Last August, they flew to Charlotte, then drove to Raleigh. By the time
they arrived in a visiting booth at Central Prison, Sarah's stomach felt
queasy.

I don't know if I can do this, she told her siblings.

Before she could back out, a line of inmates appeared behind the glass.
And there, among the tall, muscular young men, they spotted their graying
father in a red prison jumpsuit.

John waved. Rose waved.

Elias Syriani waved back. His face broke into a smile.

Even before he spoke, Rose noticed: This is not the angry father whose
dark eyes could frighten with a single look.

He has changed, she thought.

At first, they talked about safe things. What did he do every day? What
did he eat?

He asked Rose if she flossed daily.

After 45 minutes, Sarah rose to leave so her aunt could take her place.

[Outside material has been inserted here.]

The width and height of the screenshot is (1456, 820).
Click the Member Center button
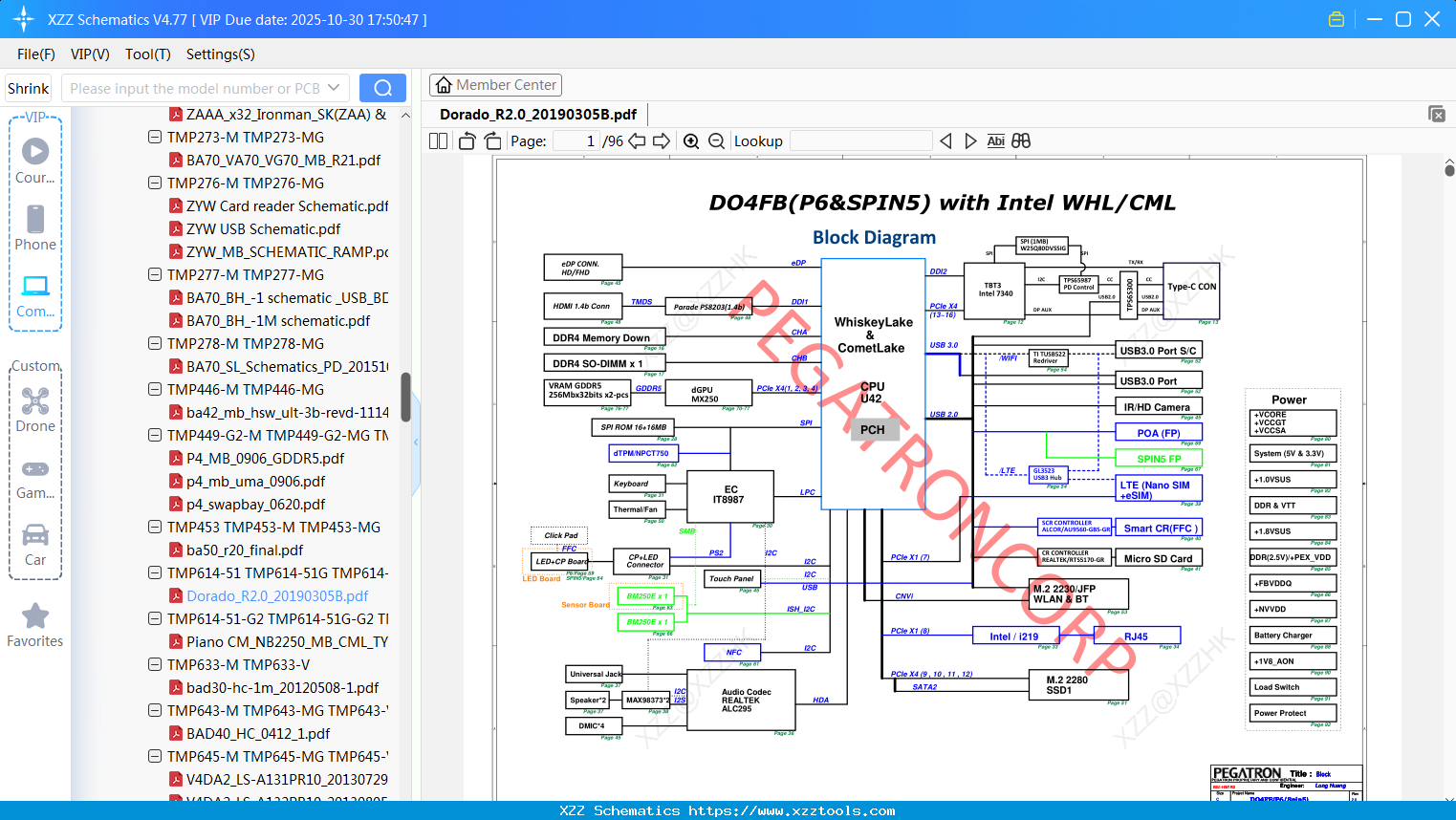495,85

I love you, baba, her father told her, using an Arabic term of endearment.

He repeated it. 3, 4 times.

Sarah hesitated. She wanted to respond, but worried it would offend her
siblings. She didn't know it, but they were feeling exactly as she was.

Please, Janet thought, even if you don't mean it, just let him hear it.

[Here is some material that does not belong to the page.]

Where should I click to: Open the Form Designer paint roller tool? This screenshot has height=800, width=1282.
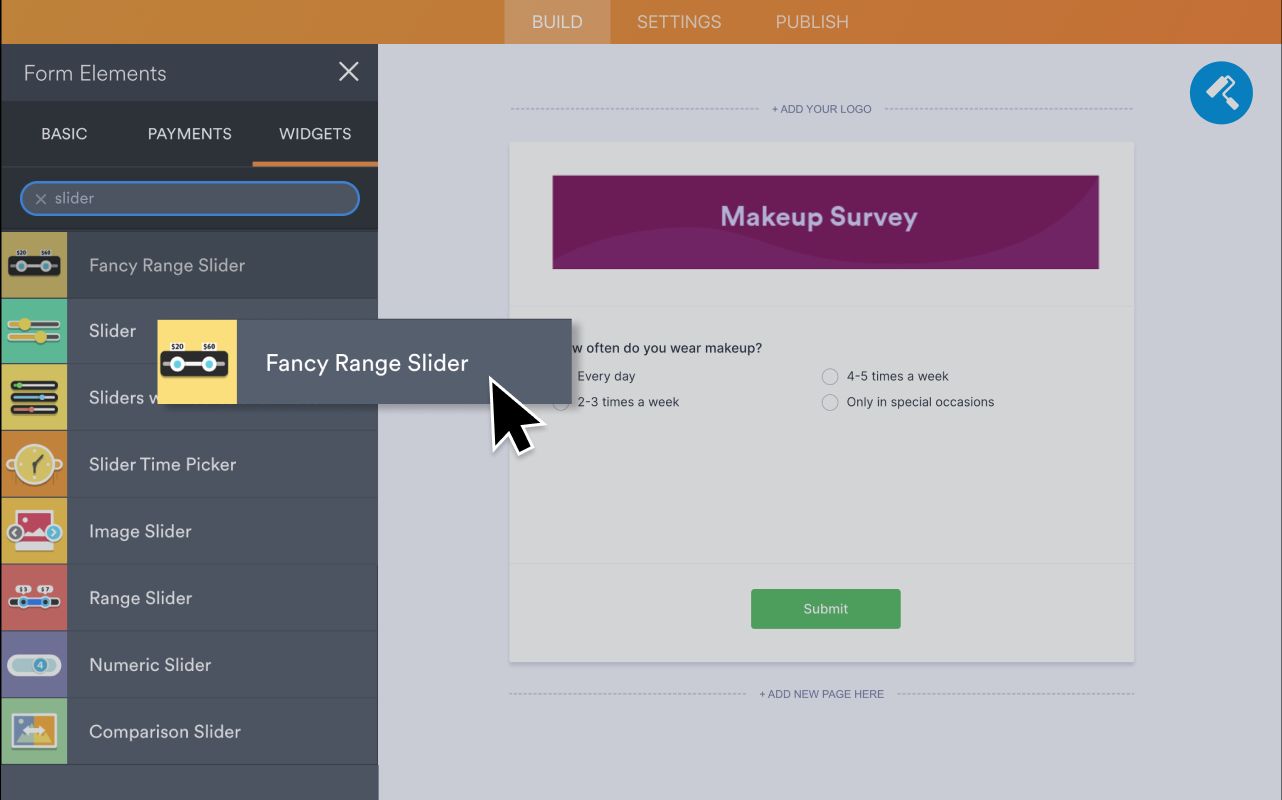tap(1221, 92)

I love you, too, Sarah told her father.

At that moment, she felt 14 years of hatred leave her.

When they returned to the motel, Sarah worried she had betrayed her dead
mother. She tried to remember the bad things her father did. She tried to
summon anger.

It wouldn't come. This was forgiveness, she realized, and it was a gift.

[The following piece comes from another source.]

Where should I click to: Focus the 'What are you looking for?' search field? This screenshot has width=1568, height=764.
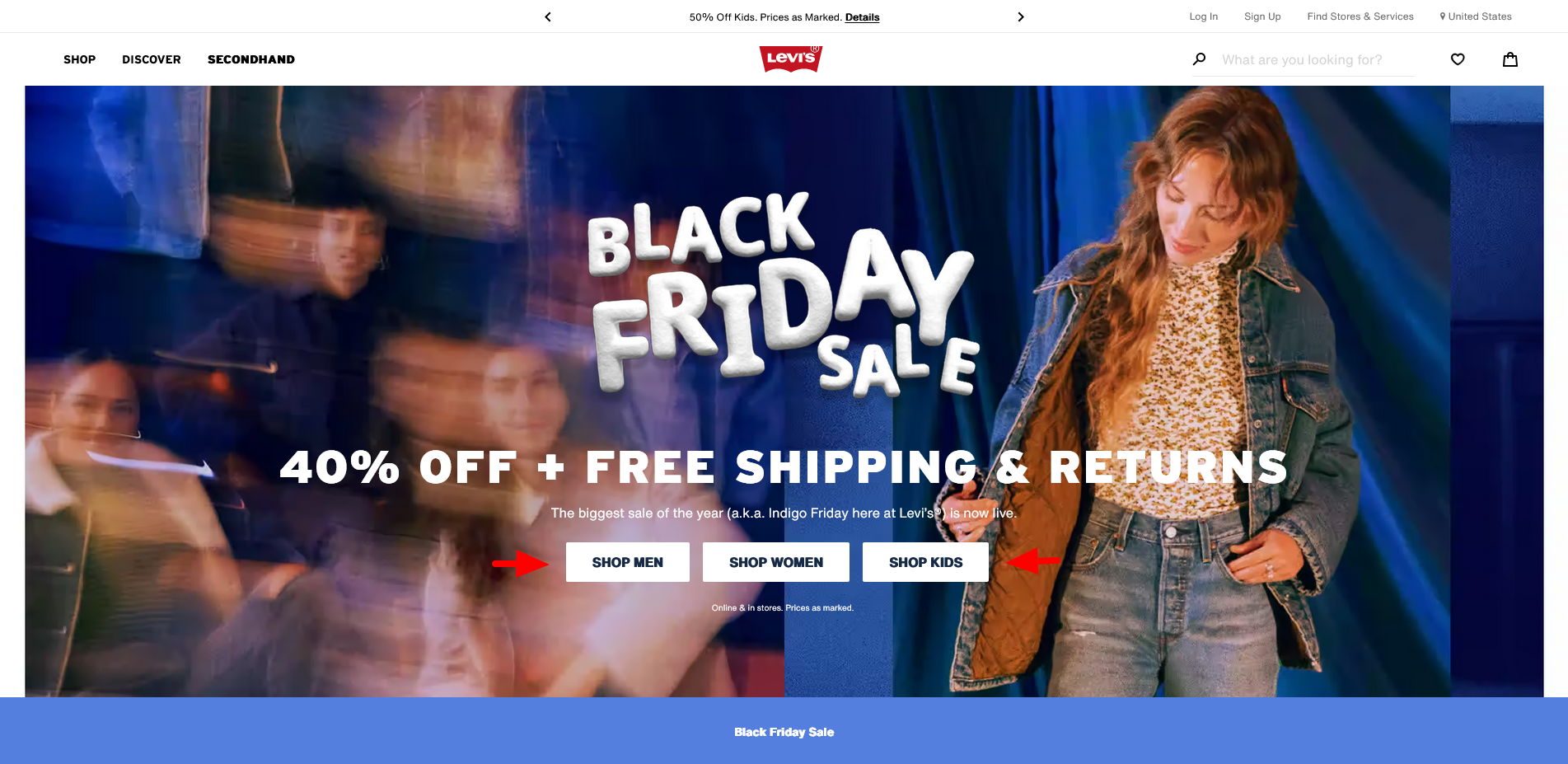pos(1318,59)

"I knew my mother and God were saying, `We don't want you to feel this
way.'"

Father admits mistakes

When they returned to prison the next day, their father attempted to
explain his crime. He told them he felt he was losing his children, losing
everything.Not until the 2nd before he attacked, he said, did he imagine
he was going to hurt their mother.

All my ways were wrong, he told his children. I admit that.

I love your mother, he said. I thank her for bringing my 4 children into
this world.

His daughters cried when it was time for him to go. But Elias beamed.
These are my kids, he told the guards. I'm the happiest man in the world.

Since their visit, Elias has received letters from his children. Janet,
only 8 when he killed her mother, is his most prolific correspondent.
"Now," she says, "I have the father I've always wanted."

This month, the four siblings visited him again. As they become
reacquainted, they recognize the traits they share with their father.
John, 25, and Sarah, 27, have his sense of humor. Janet, 23, got his
aptitude for math.

They love hearing his memories of their mother -- memories they had
forgotten. And they marvel at how he has changed. The Arab man who once
believed women should be married by 18 shocked Rose, now 28, when he told
her not to rush into marriage, not to settle.

Fighting another death

Of 176 people on North Carolina's death row, Elias Syriani, 67, is the
third oldest. Only 8 inmates have been there longer.

His case has been appealed to the U.S. Supreme Court. Syriani deserves a
new sentencing hearing, his lawyers argue, because his trial lawyer didn't
hire a mental health expert to examine him and present mitigating
evidence. A competent defense, they say, would have kept him off death
row.

The Supreme Court will likely decide in October whether to hear Syriani's
case. Chances are remote, experts say. If the court declines, his
execution would be set for this year. His lawyers would file a petition
for clemency with Gov. Mike Easley.

This month, Rose, Sarah, John and Janet came to Charlotte to tell their
story at a conference on helping children of domestic violence.

Rose now works at a Chicago marketing firm. Janet is an accounting
student. They live near Chicago, sharing a house with John, who sells
cars. Sarah lives outside San Francisco. She married in February and
starts cosmetology school this summer.

At the conference, they talked of forgiveness, and how it has allowed them
to heal. They talked about how Teresa Syriani would have wanted this.

They explained why they want the state to spare their father's life, and
what they would say if they could speak to Gov. Easley.

"If this execution is carried out, we'll have 2 parents murdered," Rose
told the audience.

Sarah wiped a tear from her eye. "We've suffered enough," she said.